# iMac G3 : trouver des disques d'installation



## letsuky (22 Février 2013)

Bonjour,

J'ai actuellement un problème avec mon iMac G3 (oui oui, vous avez bien lu, G3 ^^). En fait, j'en ai fait l'acquisition récemment, surtout pour la collection. Mais, j'aurais quand même aimé l'utiliser de temps en temps, c'est toujours sympa. Seulement, je l'ai eu juste avec le clavier, pas de CD d'installation. Mais impossible de l'utiliser, il est verrouiller par un mot de passe avec l'option "utilisateurs multiples" (il est sur Mac OS 9.2).

j'ai bien sur fait une recherche sur le forum avant, mais je n'ai trouvé aucune réponse qui m'aide vraiment malheureusement.

J'aimerais donc vous poser plusieurs questions. J'aimerais savoir si quelqu'un aurait la gentillesse de me prêter son CD officiel de Mac OS 9 ou Mac OS X de la version 10.0 à la version 10.4 (Évidemment je vous paye). Je suis conscient que ce forum n'est pas la pour les petites annonces, j'ai donc d'autres question, Apple met-il à disposition d'ancien OS en téléchargement légal sur son site par exemple ? Quelque chose que je pourrais récupérer, graver pour ensuite remettre mon vielle iMac à zéro.

Merci d'avance pour votre aide précieuse,

Valentin


----------



## Deleted member 18124 (23 Février 2013)

letsuky a dit:


> Apple met-il à disposition d'ancien OS en téléchargement légal sur son site par exemple ? Quelque chose que je pourrais récupérer, graver pour ensuite remettre mon vielle iMac à zéro.



Bonjour,

Non. En tout cas pas pour les OS aussi anciens.

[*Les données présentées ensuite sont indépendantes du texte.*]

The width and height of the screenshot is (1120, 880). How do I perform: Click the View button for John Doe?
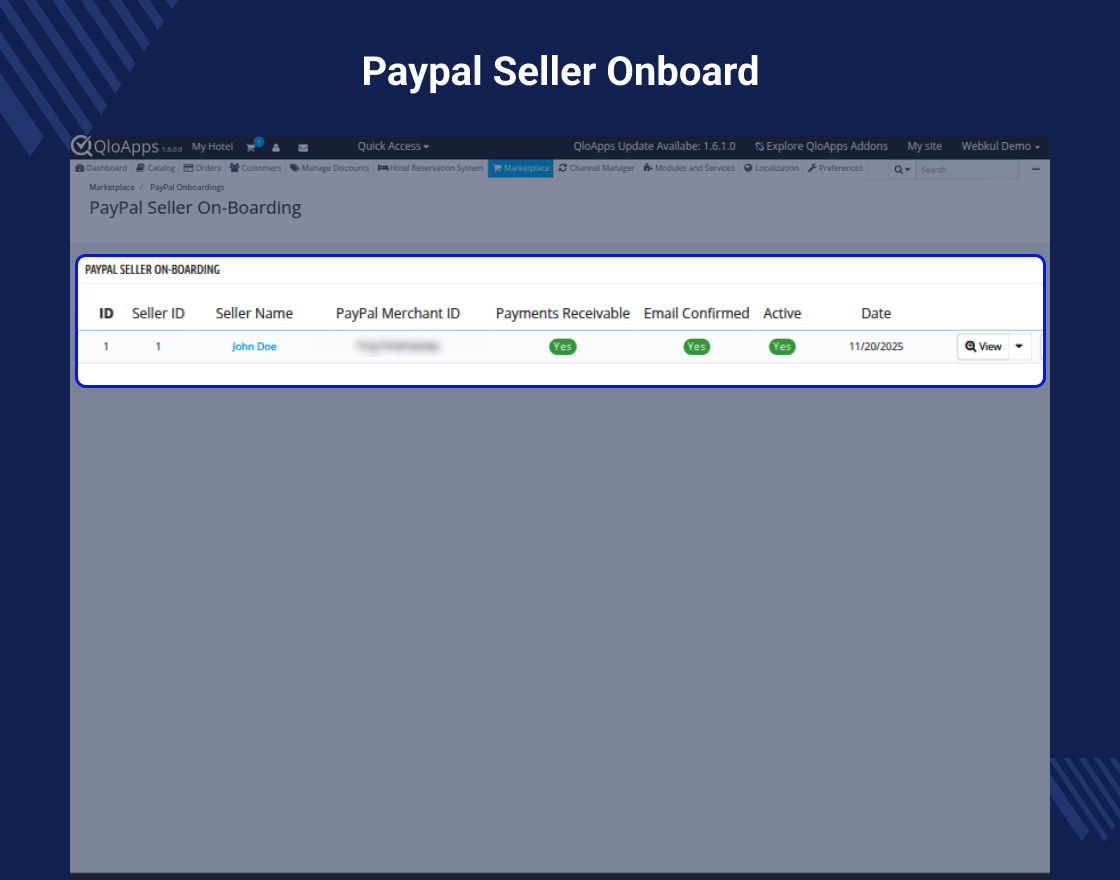click(x=983, y=346)
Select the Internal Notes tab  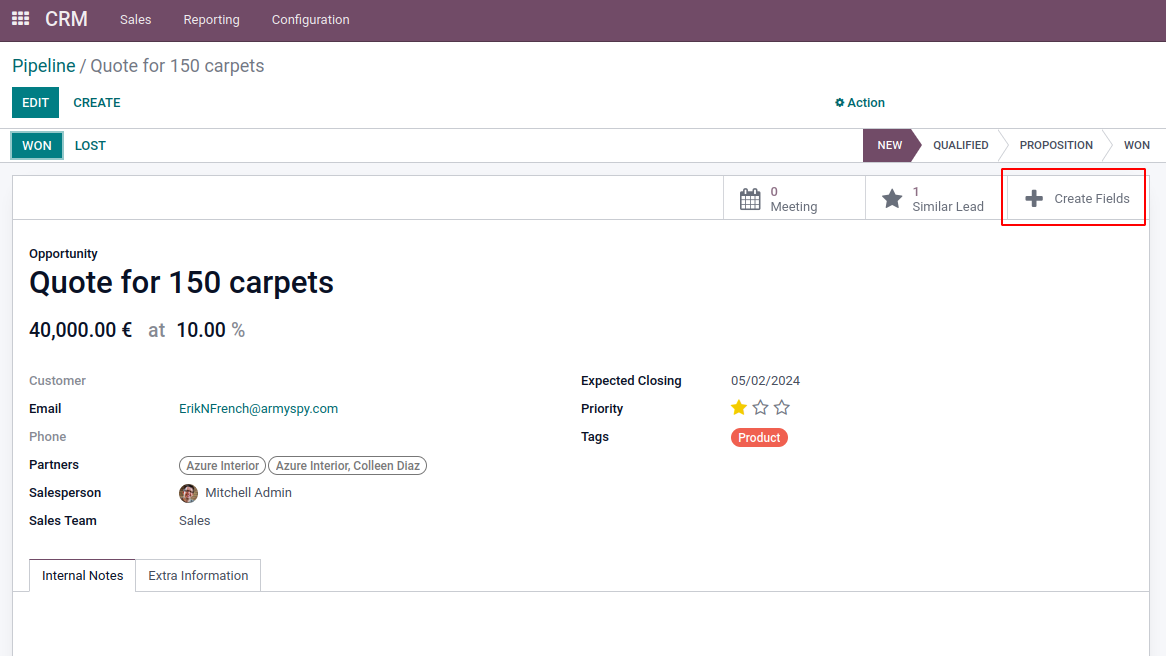click(x=83, y=576)
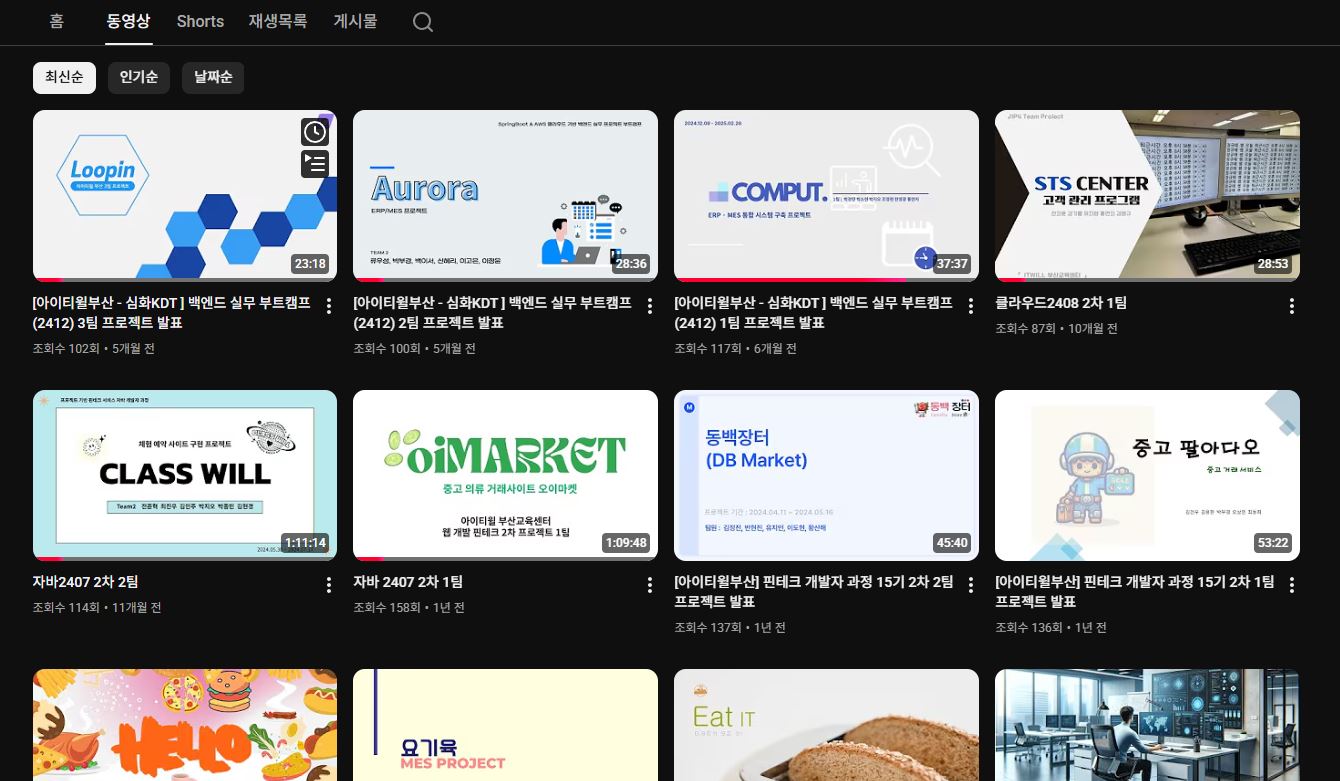Open more options for 클라우드2408 2차 1팀
1340x781 pixels.
coord(1291,306)
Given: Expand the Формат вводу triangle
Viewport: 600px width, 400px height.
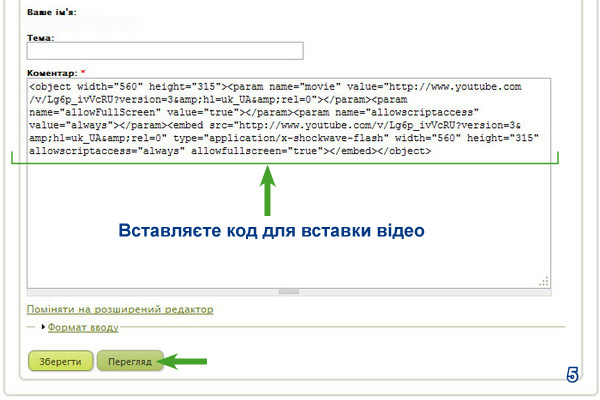Looking at the screenshot, I should (45, 326).
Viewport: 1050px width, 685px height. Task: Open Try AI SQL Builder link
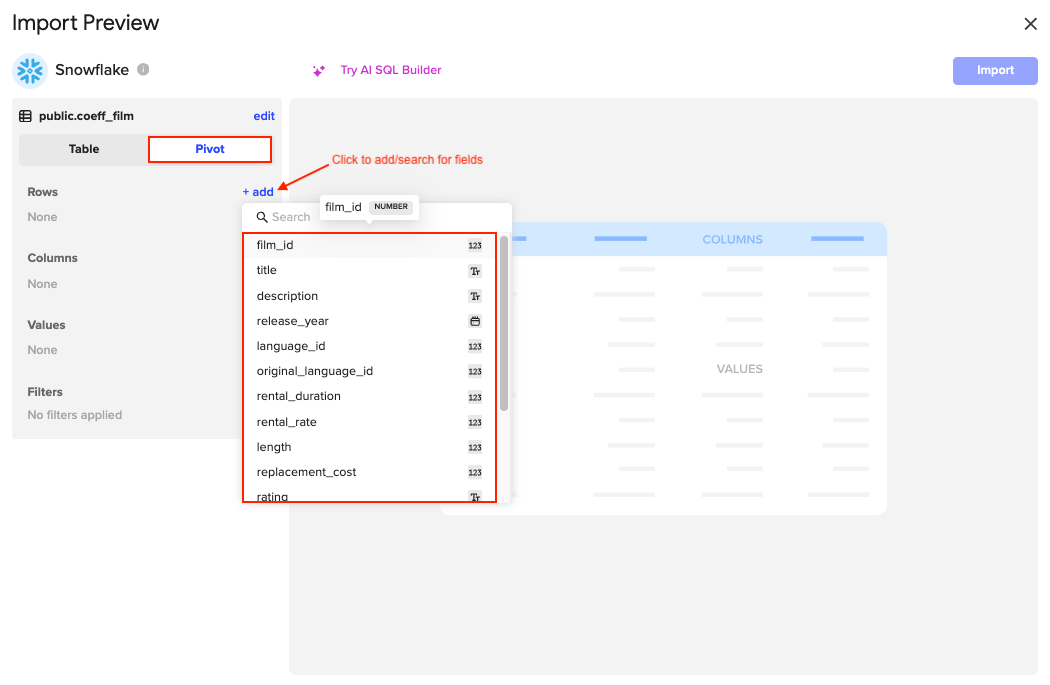[x=390, y=70]
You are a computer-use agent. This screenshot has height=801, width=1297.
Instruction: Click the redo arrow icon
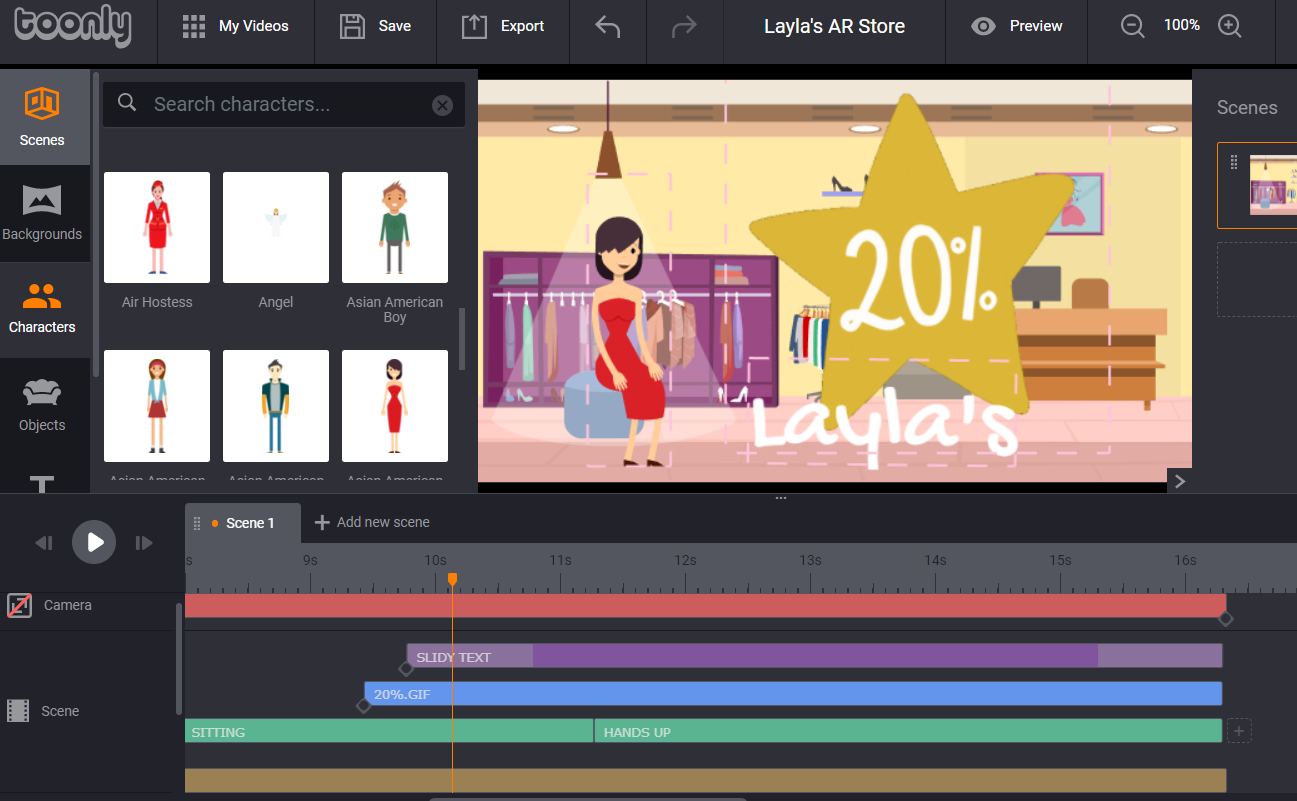[684, 27]
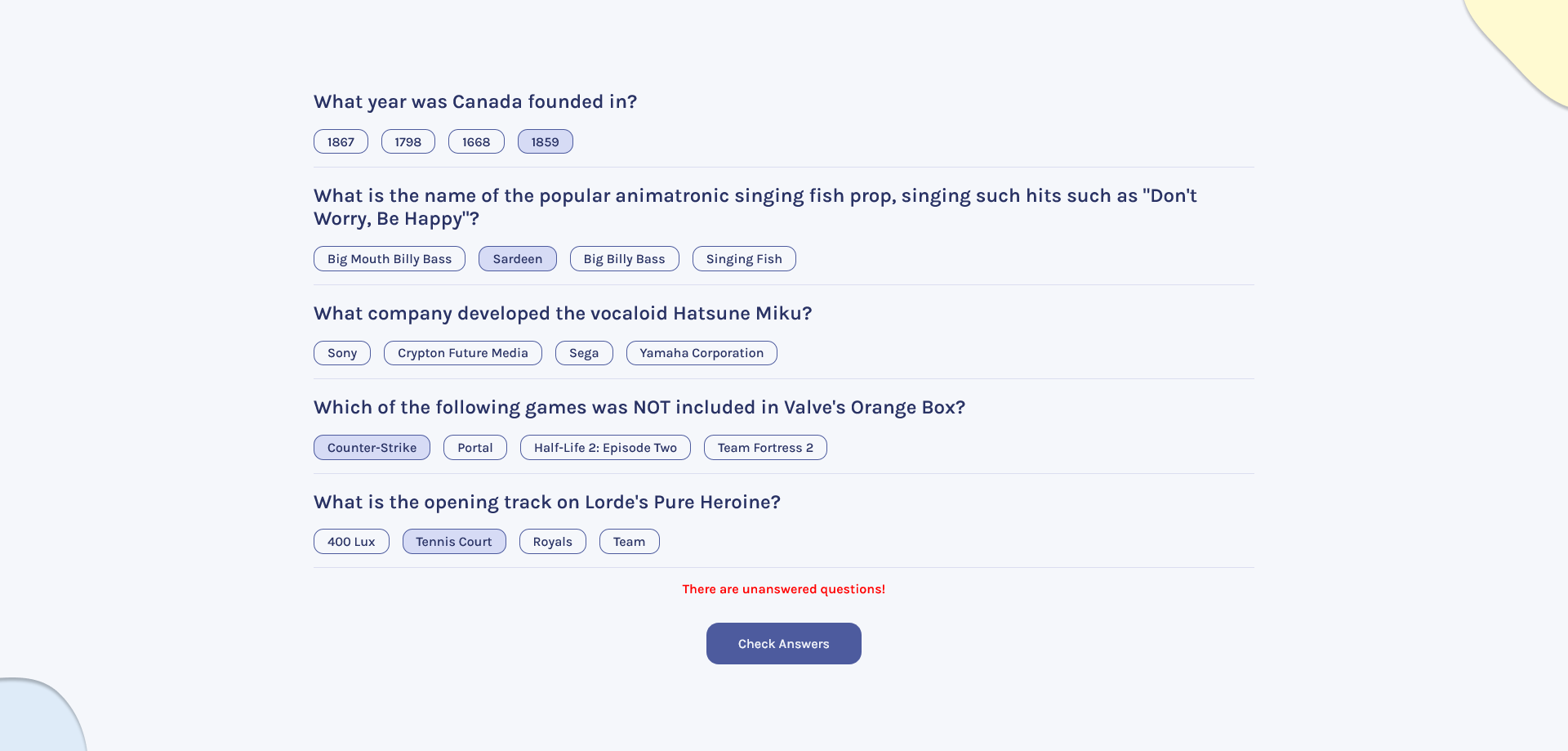
Task: Deselect the Sardeen answer
Action: tap(517, 258)

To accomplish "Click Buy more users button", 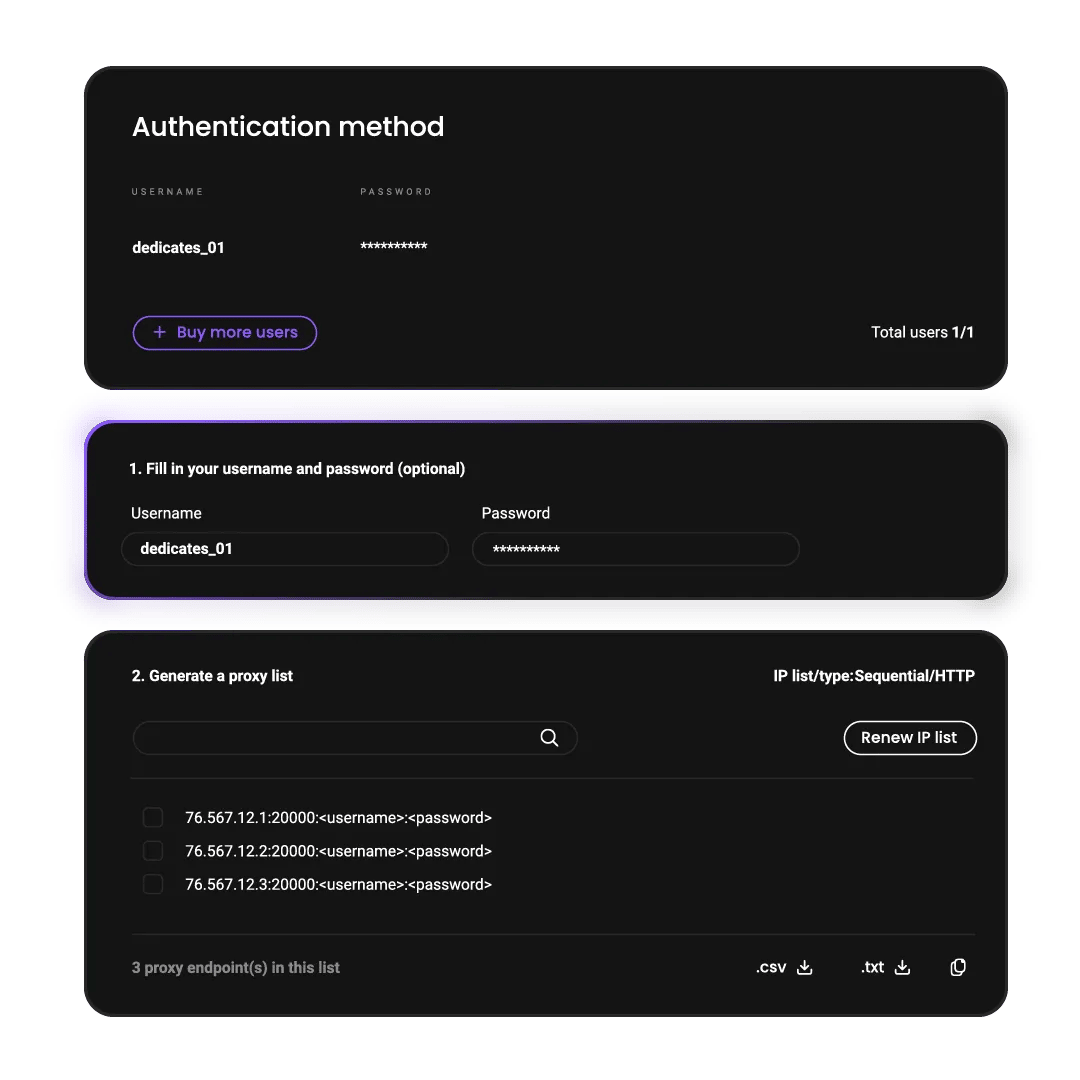I will pyautogui.click(x=225, y=333).

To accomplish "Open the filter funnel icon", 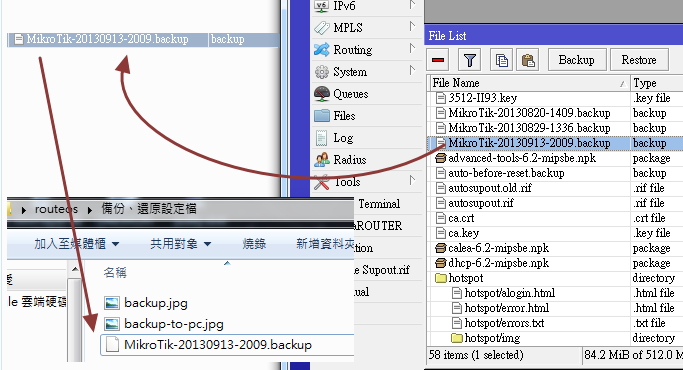I will click(x=470, y=60).
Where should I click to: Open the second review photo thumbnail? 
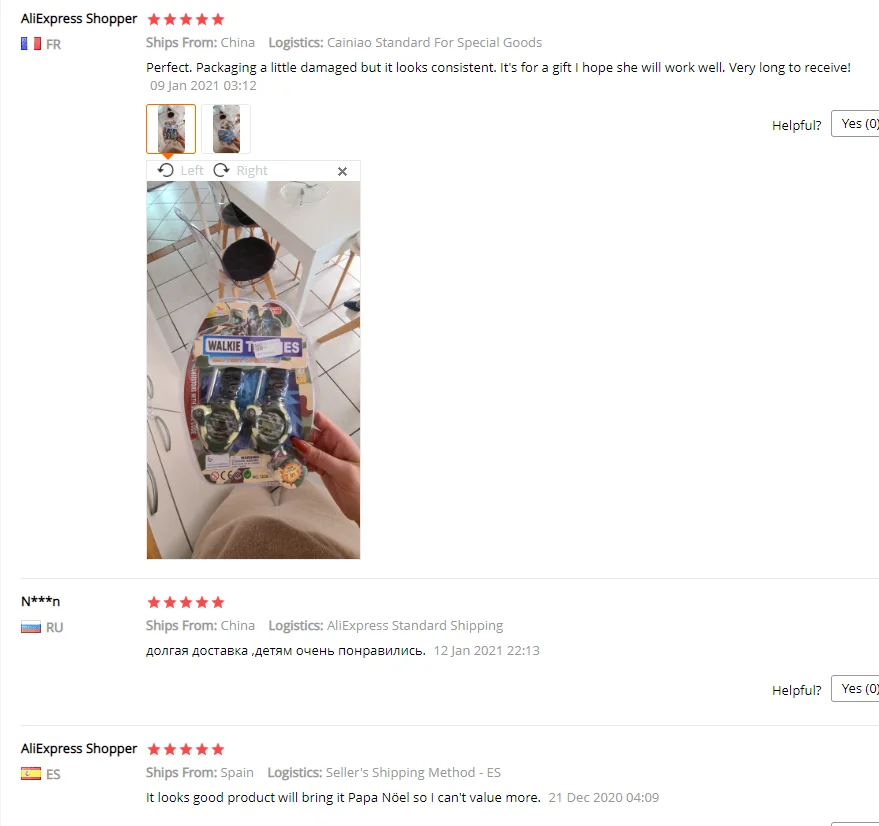coord(226,129)
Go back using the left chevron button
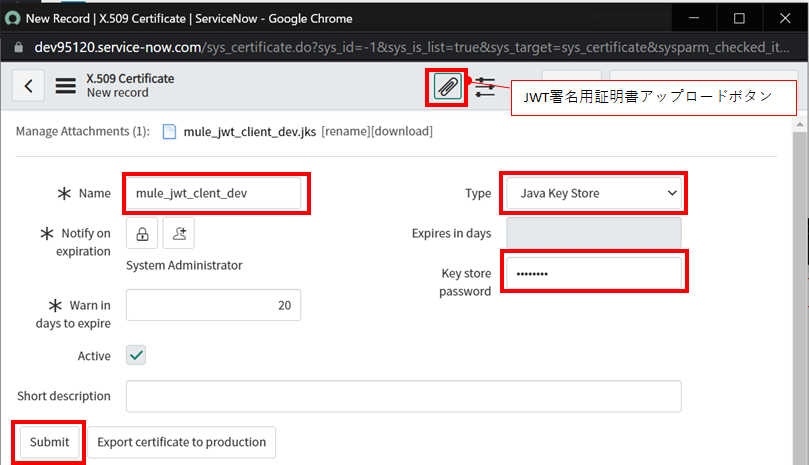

Pour le reste, à moins de vouloir juste l'exposer, il ne faut pas acheter si les CD d'installations ne sont pas fournis.


----------



## Arlequin (23 Février 2013)

et ne pas oublier, si MacOsX, qu'il faut d'abord faire cette mise à jour du firmware: 

http://support.apple.com/kb/DL1283?viewlocale=en_US&locale=en_US


----------



## letsuky (23 Février 2013)

Très bien merci pour vos réponses.

Donc je continue tout de même de rechercher des CD d'installation pour Mac OS 9 ou 10 
Je paye bien sur, et c'est juste un prêt, je les renvoies après


----------



## Deleted member 18124 (23 Février 2013)

letsuky a dit:


> Très bien merci pour vos réponses.
> 
> Donc je continue tout de même de rechercher des CD d'installation pour Mac OS 9 ou 10
> Je paye bien sur, et c'est juste un prêt, je les renvoies après



Et le jour où tu en as de nouveau besoin, tu en recherches d'autres, tu paies et tu renvoies après. 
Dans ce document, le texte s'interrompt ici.